:: Material shown
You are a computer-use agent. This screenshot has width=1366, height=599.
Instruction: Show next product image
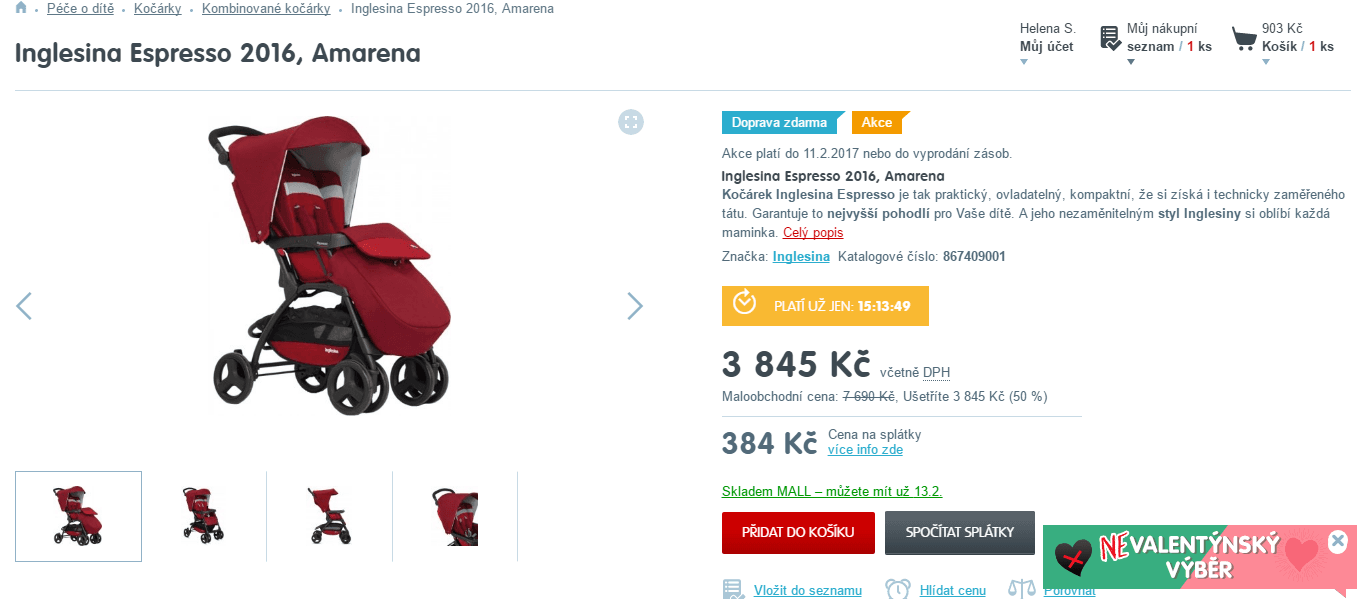634,306
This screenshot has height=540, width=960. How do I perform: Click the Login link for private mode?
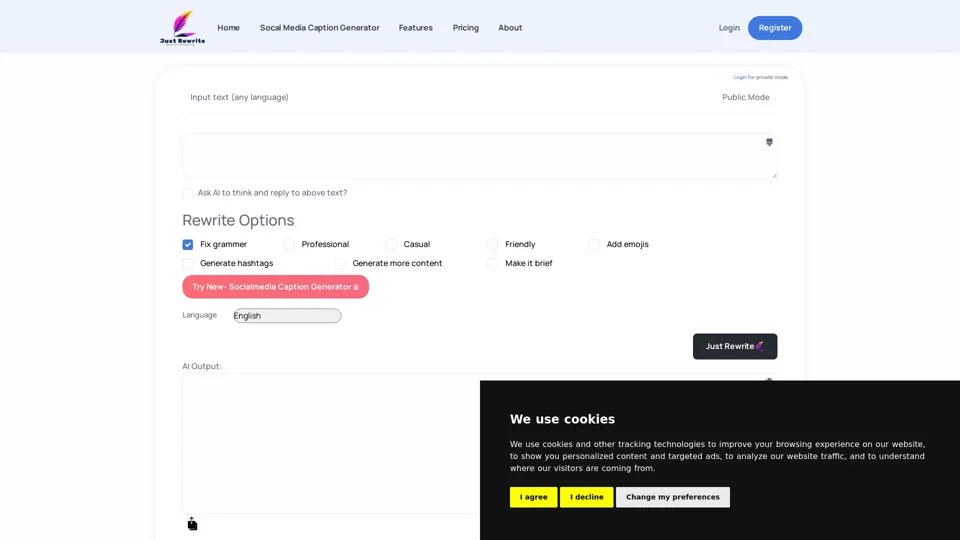click(x=739, y=77)
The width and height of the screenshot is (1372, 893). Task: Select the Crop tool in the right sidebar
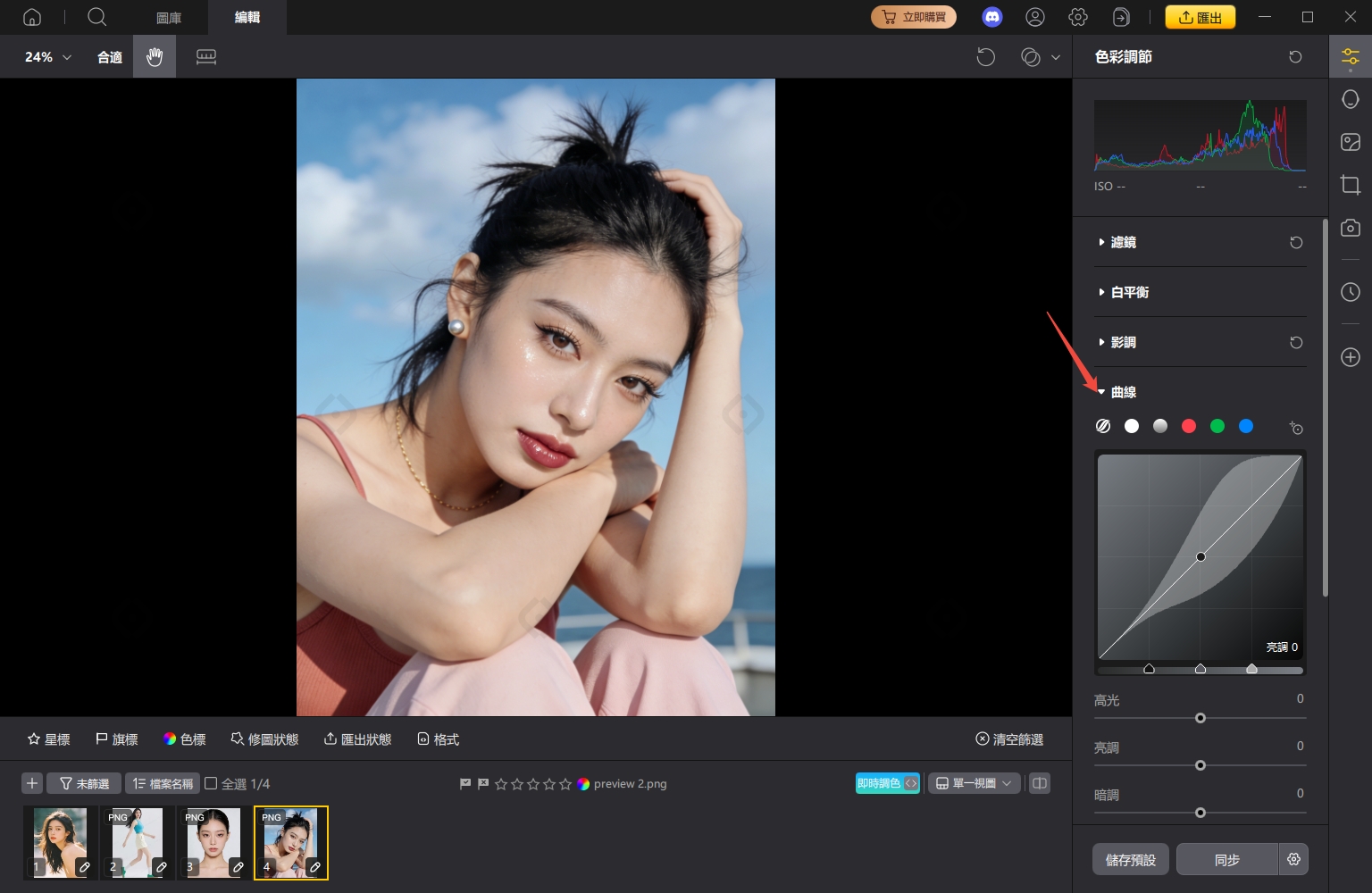(1351, 185)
::::
Task instructions: Only the lines from the one containing "Instruction: Show next product image" through the last line of the records above should be repeated, exactly and without pictures.

Written solution:
Instruction: Show next product image
634,306
This screenshot has height=540, width=960. How do I perform: Click the Login link for private mode?
click(x=739, y=77)
The width and height of the screenshot is (1372, 893). Task: Select the Crop tool in the right sidebar
(1351, 185)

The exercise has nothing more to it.